→ Task description
Count the lines in the material below that contain the string "coordinates" with matching capitalization, and give only the number.

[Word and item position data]
☆ ☆ ☆ ☆ ☆

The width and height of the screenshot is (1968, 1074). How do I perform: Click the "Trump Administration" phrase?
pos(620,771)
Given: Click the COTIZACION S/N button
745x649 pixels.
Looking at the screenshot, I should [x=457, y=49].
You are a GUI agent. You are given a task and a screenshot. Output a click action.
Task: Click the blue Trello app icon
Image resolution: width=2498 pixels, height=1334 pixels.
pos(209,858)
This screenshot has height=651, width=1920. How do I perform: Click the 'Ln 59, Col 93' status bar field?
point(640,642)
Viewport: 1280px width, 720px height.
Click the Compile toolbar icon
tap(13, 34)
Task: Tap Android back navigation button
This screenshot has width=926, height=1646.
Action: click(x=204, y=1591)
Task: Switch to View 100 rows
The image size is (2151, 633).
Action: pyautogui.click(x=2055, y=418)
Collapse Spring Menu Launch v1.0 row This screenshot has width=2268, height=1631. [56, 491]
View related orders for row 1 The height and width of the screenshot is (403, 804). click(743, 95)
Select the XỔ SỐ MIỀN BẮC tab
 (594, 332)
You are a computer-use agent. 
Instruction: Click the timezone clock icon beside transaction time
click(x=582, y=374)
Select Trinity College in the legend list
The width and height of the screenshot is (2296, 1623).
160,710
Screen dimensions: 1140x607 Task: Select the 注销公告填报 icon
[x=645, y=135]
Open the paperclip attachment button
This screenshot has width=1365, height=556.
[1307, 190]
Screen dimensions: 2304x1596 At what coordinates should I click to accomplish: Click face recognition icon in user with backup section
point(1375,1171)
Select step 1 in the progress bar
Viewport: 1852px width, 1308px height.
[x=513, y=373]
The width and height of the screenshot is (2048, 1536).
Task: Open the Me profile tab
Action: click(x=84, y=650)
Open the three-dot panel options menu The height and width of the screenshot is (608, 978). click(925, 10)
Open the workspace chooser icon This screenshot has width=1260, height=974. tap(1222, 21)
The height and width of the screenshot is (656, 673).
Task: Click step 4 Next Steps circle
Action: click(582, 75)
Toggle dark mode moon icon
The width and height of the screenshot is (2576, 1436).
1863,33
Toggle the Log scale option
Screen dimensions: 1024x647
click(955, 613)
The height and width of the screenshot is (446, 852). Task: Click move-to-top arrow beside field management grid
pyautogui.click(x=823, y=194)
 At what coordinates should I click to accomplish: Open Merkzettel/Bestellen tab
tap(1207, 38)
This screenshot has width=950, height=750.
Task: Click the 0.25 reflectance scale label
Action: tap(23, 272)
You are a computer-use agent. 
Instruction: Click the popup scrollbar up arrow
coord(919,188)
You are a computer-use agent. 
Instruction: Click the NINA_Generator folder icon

☆ ☆ ☆ ☆ ☆

→ Problem solution
2